Mike Levin SEO

Future-proof your technology-skills with Linux, Python, vim & git... and me!

← Creating Blog Index Page for Jekyll
Removing Stopwords From Jekyll Blog URLs →

Adding Command-Line Argument Support to Jupyter Notebook

by Mike Levin

Thursday, April 28, 2022

The time has come the walrus said to parameterize blogslicer. Running it in a notebook is dandy, but incorporating it into my regular release process is better. And my release process is a bash shell script.

Everyone should use bash shell scripts even if you’re on Windows (as I am) or Mac because it’s one of those timeless skills that transcends all else in tech.

In case you didn’t notice, tech is text and text is tricks. And so by the transitive property of because-I-say-so, all tech is tricks. And by far one of the greatest of all tricks is to take something you’ve developed in a Jupyter Notebook which could apply to a whole host of different situations and to turn it into a parameterized package.

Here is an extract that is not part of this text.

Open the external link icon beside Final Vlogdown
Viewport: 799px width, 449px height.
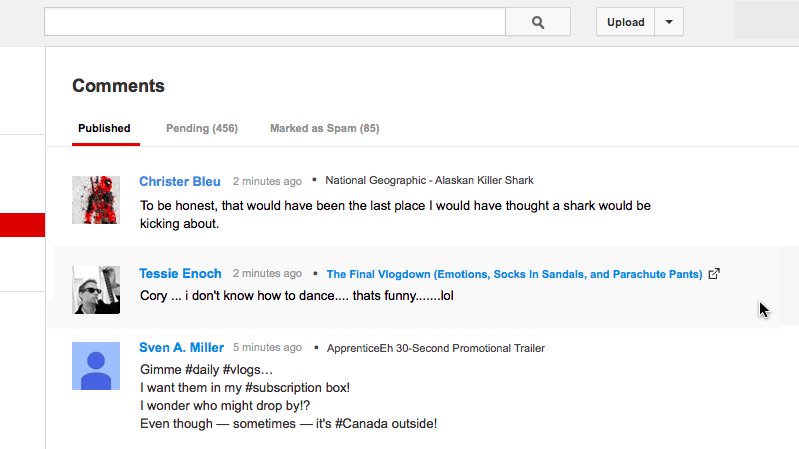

Huh? Yeah, that just means making the file.ipynb into a file.py and make sure you can send it input-values on the command-line string. Sometimes these are called parameters. And the parameters take arguments. Parameters have rules like whether labeling the input with keywords is necessary or whether absolute positions after the file.py have special meaning, such as:

blogslicer.py -foo bar

And so what we do is look at the Python standard library and find argparse. And after years of shunning pip installs for something the standard library did perfectly well, I’m doing a complete 180. Most people will guide you towards docopt (best package name ever) or click. After a thorough cheerleading session by Cecil Phillip on the Talk Python to Me podcast, I’m going to give Typer a try.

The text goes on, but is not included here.